• _Directions_
Copy out again, unchanged, the listing below from the line that has "999x517 pixels." through the line that has "Given: Remove Michał Zając from the * rule".
######
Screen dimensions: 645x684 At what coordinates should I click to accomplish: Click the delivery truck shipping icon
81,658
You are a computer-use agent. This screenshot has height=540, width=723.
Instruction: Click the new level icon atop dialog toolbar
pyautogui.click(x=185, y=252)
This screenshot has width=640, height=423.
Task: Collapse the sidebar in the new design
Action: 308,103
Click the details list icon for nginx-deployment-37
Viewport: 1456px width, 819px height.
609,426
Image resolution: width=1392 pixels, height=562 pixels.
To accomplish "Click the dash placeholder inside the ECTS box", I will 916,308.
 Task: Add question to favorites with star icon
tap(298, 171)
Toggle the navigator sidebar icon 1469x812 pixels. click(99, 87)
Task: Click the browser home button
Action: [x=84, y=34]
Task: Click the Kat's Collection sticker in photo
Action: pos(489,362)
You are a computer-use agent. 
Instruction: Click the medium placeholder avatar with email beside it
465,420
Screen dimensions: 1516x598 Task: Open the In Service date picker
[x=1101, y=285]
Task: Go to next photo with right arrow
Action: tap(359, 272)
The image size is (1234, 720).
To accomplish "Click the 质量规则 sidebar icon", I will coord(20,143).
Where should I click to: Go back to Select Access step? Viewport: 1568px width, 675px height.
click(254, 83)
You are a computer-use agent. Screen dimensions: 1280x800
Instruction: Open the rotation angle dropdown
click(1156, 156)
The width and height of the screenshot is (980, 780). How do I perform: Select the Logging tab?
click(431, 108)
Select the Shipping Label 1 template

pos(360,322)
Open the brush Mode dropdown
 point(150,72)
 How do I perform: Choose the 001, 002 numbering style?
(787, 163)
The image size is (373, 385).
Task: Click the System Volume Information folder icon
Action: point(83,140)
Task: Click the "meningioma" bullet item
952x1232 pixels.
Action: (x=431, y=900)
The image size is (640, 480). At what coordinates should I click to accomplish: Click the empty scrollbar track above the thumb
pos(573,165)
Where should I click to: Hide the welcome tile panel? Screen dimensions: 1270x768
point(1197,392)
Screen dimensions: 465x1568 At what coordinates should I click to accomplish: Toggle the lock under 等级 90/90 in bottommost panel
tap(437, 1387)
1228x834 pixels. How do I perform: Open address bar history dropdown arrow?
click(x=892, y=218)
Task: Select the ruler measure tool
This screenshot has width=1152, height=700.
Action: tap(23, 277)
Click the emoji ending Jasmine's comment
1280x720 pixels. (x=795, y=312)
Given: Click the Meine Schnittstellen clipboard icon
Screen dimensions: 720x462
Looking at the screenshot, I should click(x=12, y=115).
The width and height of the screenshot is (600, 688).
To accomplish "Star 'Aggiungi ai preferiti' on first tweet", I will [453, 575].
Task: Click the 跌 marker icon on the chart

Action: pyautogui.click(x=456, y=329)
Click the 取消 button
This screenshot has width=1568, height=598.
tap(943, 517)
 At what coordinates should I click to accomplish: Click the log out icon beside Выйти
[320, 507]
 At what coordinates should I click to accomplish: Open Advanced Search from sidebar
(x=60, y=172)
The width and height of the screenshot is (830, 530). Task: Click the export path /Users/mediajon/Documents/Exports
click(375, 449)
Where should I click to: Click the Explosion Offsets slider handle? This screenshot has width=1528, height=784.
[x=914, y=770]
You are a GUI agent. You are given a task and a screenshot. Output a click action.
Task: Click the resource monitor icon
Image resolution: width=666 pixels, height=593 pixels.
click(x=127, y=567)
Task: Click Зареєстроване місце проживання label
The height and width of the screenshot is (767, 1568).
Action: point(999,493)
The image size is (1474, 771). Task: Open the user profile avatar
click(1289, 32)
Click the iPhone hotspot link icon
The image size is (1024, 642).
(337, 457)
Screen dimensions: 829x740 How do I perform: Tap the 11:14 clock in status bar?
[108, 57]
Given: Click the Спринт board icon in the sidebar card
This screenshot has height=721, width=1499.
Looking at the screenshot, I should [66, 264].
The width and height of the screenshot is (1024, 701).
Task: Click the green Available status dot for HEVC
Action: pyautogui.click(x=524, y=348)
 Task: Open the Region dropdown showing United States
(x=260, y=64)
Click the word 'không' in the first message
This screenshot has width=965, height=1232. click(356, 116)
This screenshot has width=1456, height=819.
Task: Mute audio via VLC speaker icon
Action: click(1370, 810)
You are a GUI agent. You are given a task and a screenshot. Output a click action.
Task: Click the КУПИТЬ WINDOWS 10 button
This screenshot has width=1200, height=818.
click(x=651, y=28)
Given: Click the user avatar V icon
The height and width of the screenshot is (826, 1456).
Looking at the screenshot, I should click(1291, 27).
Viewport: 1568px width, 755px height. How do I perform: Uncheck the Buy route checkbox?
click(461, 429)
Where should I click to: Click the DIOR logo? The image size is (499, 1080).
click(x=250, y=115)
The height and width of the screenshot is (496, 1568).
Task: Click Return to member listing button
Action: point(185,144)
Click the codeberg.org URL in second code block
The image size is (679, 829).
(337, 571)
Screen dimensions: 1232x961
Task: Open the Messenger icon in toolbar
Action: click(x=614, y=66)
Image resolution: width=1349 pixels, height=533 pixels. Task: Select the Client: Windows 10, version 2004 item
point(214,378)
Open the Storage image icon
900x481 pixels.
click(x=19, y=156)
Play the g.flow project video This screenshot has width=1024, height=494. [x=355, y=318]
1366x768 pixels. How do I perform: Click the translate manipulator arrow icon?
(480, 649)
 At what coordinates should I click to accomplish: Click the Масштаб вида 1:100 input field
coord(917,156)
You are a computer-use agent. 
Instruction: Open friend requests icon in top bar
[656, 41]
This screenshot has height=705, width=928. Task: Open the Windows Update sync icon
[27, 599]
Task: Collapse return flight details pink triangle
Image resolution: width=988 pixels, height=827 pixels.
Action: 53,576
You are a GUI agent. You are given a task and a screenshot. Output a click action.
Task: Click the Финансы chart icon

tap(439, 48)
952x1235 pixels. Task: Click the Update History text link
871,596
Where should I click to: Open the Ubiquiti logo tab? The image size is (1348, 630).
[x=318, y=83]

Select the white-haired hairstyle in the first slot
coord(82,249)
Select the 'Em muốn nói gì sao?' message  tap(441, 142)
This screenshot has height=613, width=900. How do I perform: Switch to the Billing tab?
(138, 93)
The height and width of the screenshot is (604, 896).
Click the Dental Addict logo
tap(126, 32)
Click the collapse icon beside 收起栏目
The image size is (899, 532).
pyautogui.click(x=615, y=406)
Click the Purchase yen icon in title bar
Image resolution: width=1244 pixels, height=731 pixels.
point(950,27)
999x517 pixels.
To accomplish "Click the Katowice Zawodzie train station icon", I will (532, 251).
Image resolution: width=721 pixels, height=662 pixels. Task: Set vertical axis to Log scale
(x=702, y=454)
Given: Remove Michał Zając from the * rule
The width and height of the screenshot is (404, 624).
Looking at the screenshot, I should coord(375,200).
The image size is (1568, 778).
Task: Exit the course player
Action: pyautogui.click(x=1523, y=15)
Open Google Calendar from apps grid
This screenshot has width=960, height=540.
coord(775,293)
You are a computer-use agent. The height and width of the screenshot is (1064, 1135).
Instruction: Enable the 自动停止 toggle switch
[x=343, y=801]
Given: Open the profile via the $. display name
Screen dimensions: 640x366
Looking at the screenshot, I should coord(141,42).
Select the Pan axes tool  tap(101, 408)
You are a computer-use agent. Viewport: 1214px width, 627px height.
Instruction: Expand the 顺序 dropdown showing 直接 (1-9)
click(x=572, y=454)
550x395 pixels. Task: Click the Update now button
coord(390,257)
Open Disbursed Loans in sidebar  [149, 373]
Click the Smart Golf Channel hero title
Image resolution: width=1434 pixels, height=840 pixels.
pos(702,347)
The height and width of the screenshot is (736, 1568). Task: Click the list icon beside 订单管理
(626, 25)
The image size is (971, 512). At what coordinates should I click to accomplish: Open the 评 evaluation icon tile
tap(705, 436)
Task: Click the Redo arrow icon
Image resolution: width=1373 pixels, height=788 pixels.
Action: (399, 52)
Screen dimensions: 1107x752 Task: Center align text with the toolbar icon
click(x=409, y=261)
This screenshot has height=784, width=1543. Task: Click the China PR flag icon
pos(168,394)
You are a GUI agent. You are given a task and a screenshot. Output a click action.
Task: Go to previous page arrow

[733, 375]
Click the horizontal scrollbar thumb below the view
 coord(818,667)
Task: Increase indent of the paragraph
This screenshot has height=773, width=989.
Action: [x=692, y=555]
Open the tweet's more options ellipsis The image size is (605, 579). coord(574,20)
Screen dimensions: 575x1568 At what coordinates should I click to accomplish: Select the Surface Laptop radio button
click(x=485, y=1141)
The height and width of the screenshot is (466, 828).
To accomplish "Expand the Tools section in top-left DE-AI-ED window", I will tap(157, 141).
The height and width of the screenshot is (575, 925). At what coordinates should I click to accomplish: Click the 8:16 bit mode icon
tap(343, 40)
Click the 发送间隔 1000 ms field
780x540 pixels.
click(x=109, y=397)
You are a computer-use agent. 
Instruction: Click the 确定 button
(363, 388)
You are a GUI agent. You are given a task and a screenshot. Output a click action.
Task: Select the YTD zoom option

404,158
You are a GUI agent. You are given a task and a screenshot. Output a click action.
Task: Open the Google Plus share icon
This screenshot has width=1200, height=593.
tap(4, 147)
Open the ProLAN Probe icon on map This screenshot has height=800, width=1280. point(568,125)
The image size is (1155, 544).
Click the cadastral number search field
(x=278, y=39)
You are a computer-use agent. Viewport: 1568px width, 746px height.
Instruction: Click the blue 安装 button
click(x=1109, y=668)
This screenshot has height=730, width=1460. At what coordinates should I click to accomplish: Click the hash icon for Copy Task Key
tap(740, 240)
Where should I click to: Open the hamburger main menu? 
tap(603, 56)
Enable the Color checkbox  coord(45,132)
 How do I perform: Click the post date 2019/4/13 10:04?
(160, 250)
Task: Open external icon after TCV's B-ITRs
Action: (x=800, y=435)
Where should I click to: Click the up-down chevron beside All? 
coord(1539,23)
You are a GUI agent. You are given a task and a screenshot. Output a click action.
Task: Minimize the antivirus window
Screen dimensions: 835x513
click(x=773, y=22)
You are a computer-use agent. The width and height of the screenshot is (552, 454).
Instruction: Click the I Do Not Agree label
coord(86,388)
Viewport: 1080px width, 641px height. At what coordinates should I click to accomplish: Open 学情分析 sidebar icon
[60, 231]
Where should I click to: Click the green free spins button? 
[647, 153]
######
• _Answer to the exercise_
999x517 pixels.
To accomplish "Click the Katowice Zawodzie train station icon", I will (532, 251).
Image resolution: width=721 pixels, height=662 pixels. Task: Set vertical axis to Log scale
(x=702, y=454)
Given: Remove Michał Zając from the * rule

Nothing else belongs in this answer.